35mm, b/w, 109 min.  Production: Warner Bros.  Distribution: Warner Bros.  Producer: Jerry Wald.  Director: Vincent Sherman.  Screenwriter: Daniel Fuchs, Peter Viertel.  Cinematographer: James Wong Howe.  Editor: Thomas Pratt.  Composer: Heinz Roemheld.  Cast: Ida Lupino, Dennis Morgan, Joan Leslie, Jack Carson, Gladys George.

What Price Hollywood?  (1932)


In this classic Hollywood exposé, the press comes in for particularly harsh judgment for its dehumanizing treatment of a star on the rise played by Constance Bennett, who had her own issues with fan magazines over her unapologetically cutthroat negotiating tactics and lucrative percentage deals.  While What Price Hollywood? plays as show business tragedy, Bennett eventually assuaged her critics as a freelancer, once declaring, “Hollywood taught me to fight for my rights.” 

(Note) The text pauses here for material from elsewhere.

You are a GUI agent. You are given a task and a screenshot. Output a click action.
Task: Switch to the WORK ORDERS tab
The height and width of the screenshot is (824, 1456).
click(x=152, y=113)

35mm, b/w, 88 min.  Production: RKO Pathé Pictures.  Distribution: RKO-Pathé Distributing Corp.  Director: George Cukor.  Based on a story by Adela Rogers St. Johns.  Screenwriter: Gene Fowler, Rowland Brown.  Cinematographer: Charles Rosher.  Editor: Del Andrews, Jack Kitchin.  Composer: Max Steiner.  Cast: Constance Bennett, Lowell Sherman, Neil Hamilton, Gregory Ratoff, Brooks Benedict.